Di sudut pasar yang selalu hiruk pikuk, ada gerobak sederhana dengan tulisan besar di atasnya: "Es Teh Pak Sun -- Segar, Manis, dan Berkah." Pemiliknya, seorang pria paruh baya bernama Pak Sun, adalah sosok yang akrab bagi semua orang di pasar. Setiap hari, dengan senyum lebar dan sapaan hangat, ia menjajakan es teh buatannya.
"Es teh, es teh! Segar, cuma tiga ribu, bisa buat nambah semangat!" serunya sambil menuangkan es teh dari termos besar ke dalam gelas plastik.
Pak Sun bukan hanya penjual es teh. Ia adalah sahabat pagi bagi tukang becak, ibu-ibu pedagang sayur, dan para buruh angkut di pasar. Tapi di balik senyumnya, ada cerita perjuangan yang tidak banyak orang tahu.
Tangan yang Menghidupi
Dulu, hidup Pak Sun tidak selalu seperti ini. Ia pernah bekerja di sebuah pabrik tekstil selama lebih dari 15 tahun. Namun, ketika pabrik itu bangkrut, ia harus mencari cara lain untuk menghidupi keluarganya.
"Saya cuma lulusan SD, Bu," katanya kepada istrinya suatu malam. "Kerja apa saja yang penting halal, saya siap."
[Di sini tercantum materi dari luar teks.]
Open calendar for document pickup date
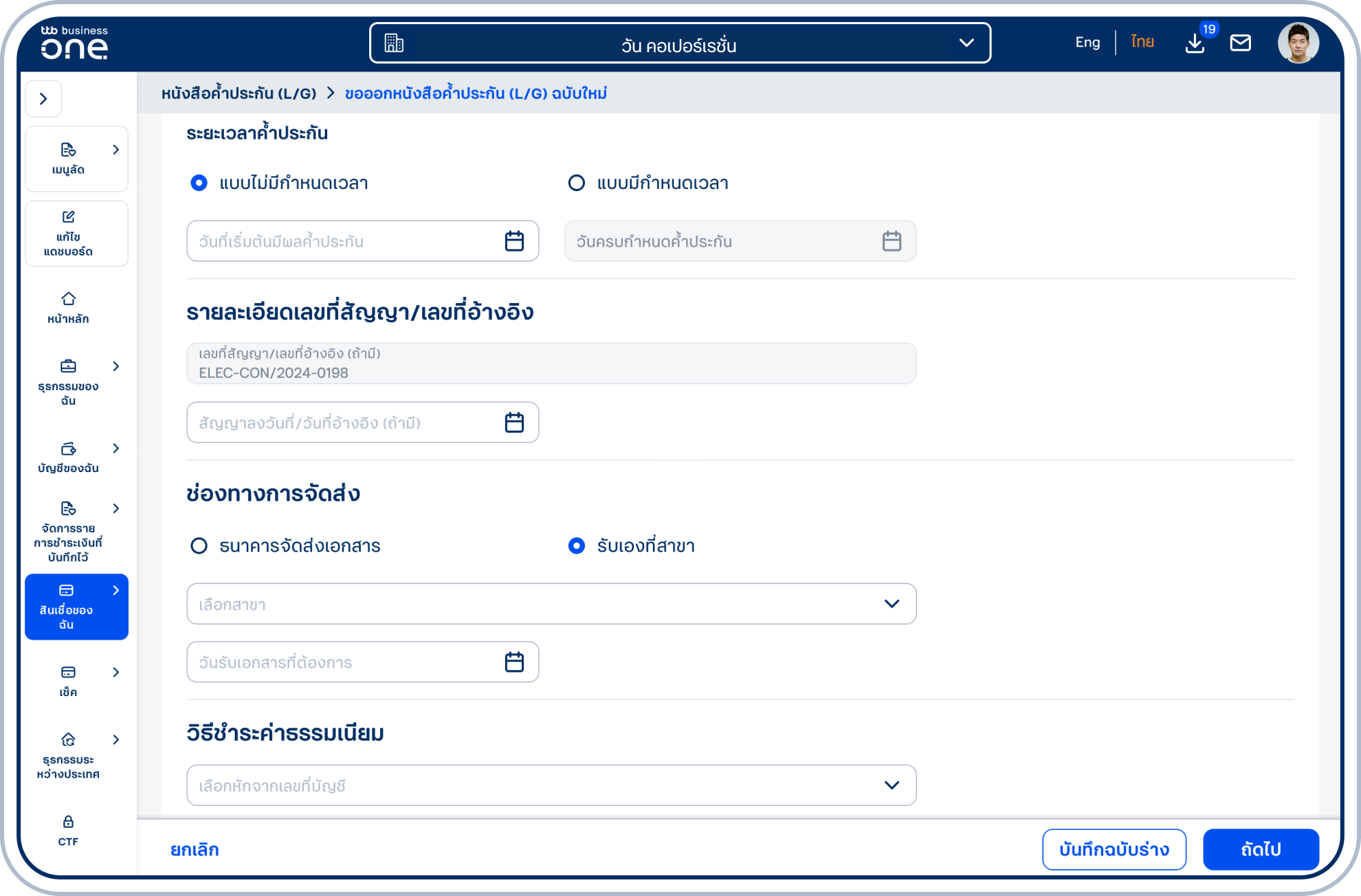This screenshot has width=1361, height=896. [514, 662]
Setelah beberapa minggu kebingungan, muncul ide sederhana: menjual es teh. Awalnya, banyak yang meremehkan. "Ah, jualan es teh? Bisa apa dari situ?" ejek seorang tetangga. Tapi Pak Sun tidak peduli. Baginya, yang penting adalah bekerja dengan tangan sendiri dan tetap memberikan nafkah untuk keluarganya.
Pelajaran dari Gerobak Es Teh
Setiap pagi, Pak Sun bangun lebih awal dari matahari. Ia memulai harinya dengan memasak air, menyeduh teh, dan mencampurnya dengan gula. Ia selalu memastikan rasanya pas---tidak terlalu manis, tidak terlalu tawar. "Rasa es teh ini seperti hidup," katanya kepada anak-anaknya. "Harus seimbang."
Dari hasil berjualan es teh, Pak Sun mampu menyekolahkan kedua anaknya. Meski sederhana, ia selalu menekankan nilai-nilai kejujuran dan kerja keras.